Дополнительно:

Мероприятия

Новости

Книги

Памяти Владимира Тучкова (26 апреля 1949 – 19 сентября 2021)

Не стало Володи Тучкова.

Бог мой, вот только сегодня утром я проезжал мимо того уютного книжного на Трубной, где совсем вроде бы недавно у Володи была презентация его новой книги, и, конечно, вспомнил, как встретились мы тогда перед началом, бродили по окрестным переулкам, болтали, шутили, общались «как когда-то».

И вот.

Владимир Тучков был замечательным писателем и поэтом со своей безошибочно узнаваемой интонацией, с безжалостной трезвостью взгляда на мир и абсурдистской жёсткостью насмешливого пера.

И при этом Володя был замечательным, на редкость добрым, скромным, ироничным и благожелательным человеком.

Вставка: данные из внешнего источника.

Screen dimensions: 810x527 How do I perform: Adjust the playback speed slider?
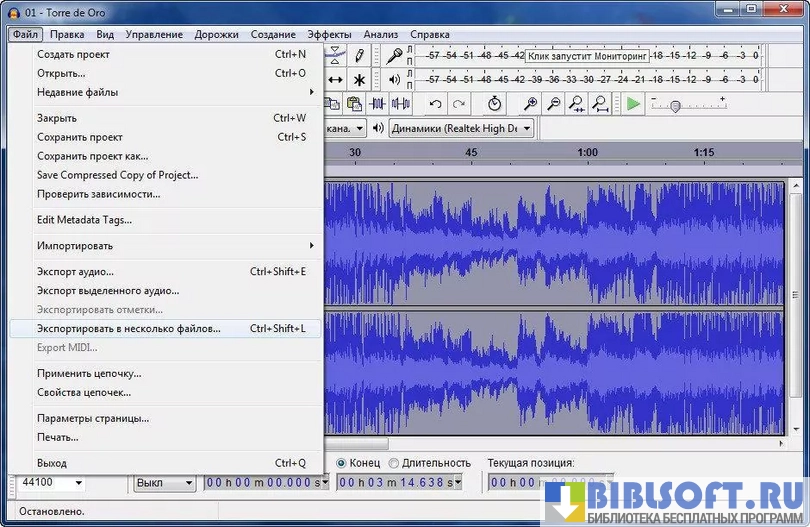(676, 105)
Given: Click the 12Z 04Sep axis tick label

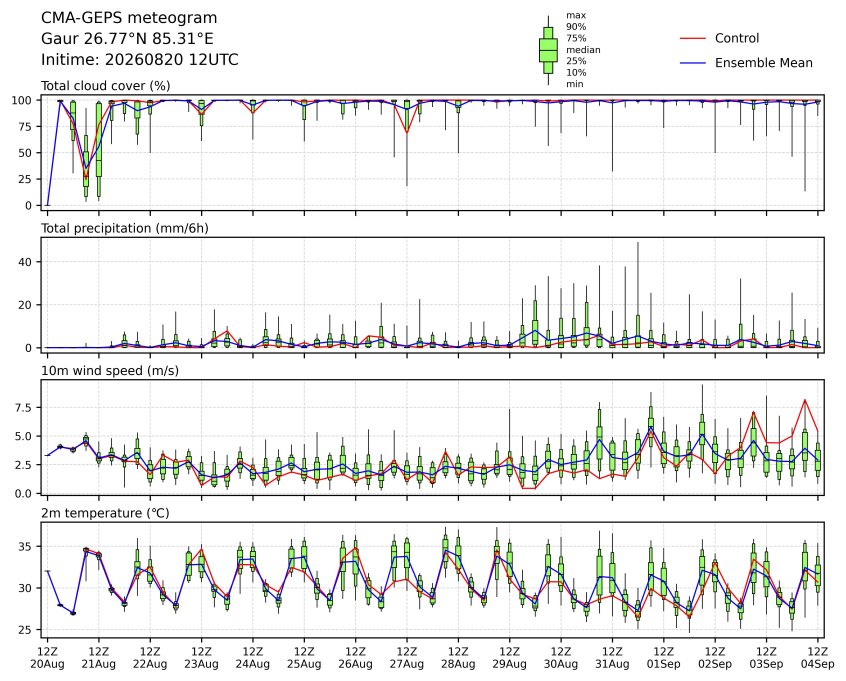Looking at the screenshot, I should (818, 657).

Такое очень редко, но бывает.

Было.

Светлая память — это точно о нём, о Владимире Тучкове.

Самая светлая память.

Евгений Бунимович

 

 

Володя был очень талантливым и очень хорошим — это не такое уж частое сочетание. И, в общем, до последних дней молодым: придумывал литературные перформансы, шерудил по дому, собирал грибы, ездил в Сергиев Посад за деталями для починки насоса. Стариком он даже близко не был. Даже когда (иногда) ворчал в фейсбуке на молодёжь, то всё равно как-то не по-стариковски, по-молодому ворчал.

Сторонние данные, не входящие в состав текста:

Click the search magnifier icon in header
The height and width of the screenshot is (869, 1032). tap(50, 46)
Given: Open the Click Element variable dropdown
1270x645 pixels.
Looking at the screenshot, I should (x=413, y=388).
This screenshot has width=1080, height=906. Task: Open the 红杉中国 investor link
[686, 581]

Володя был противоположностью нытика. Он мог бы выиграть в номинации «ненытик года». Может, это потому, что он был КМС (насколько я помню) по лыжам. Последнее время не катался, но по лесу много гулял. Спортсмены бывшими не бывают. И нытиками редко.

И, конечно, работал. По работе писал статьи, где требуется хорошенько, не по-стариковски шевелить мозгами.

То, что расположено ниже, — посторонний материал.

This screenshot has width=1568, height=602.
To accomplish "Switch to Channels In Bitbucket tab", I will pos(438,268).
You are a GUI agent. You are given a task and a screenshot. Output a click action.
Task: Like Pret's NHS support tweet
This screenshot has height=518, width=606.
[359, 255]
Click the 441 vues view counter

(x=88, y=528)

В литературе он был остроумен, виртуоз неожиданных поворотов — сюжетных, эстетических. И это была проза и поэзия, которую приятно читать. И читали многие: Володе удавались вполне коммерческие книги — про Танцора и о Смерти, приходящей по интернету. Умел сочинять и довольно заумные вещи, но всегда хорошо и интересно написанные. Мутил перформансы. Моя ж самая любимая его книжка — последняя: «Протяжные песни Среднерусской возвышенности». И моим родителям 90+, воспитанным на реалистической литературе Чехова и других классиков она очень понравилась — несмотря на «эти модернистские штучки». То есть мне кажется, сочинял он всё лучше и лучше.

А вот цитата из фейсбука Володи от 19 августа сего года: «Вчера ездил-таки в Сергиев Посад. Поскольку 388-й автобус затерялся где-то под Пушкино, сел в 33-й, социальный, почти пустой. По дороге в Загорск (вспомним прекрасного поэта Блажеевского) на каждой остановке народу прибывало. И народ был социально и возрастно совершенно однороден: старики и старухи с сумками на колёсиках. И когда автобус полностью заполнился, мне стало страшно. Создалось ощущение, что это автобус фирмы Charon & Со. И везёт он всех нас в известное место.

Нет, старики не должны пребывать в такой концентрации, дабы не создавалось ощущение конца чел-кой-цивилизации».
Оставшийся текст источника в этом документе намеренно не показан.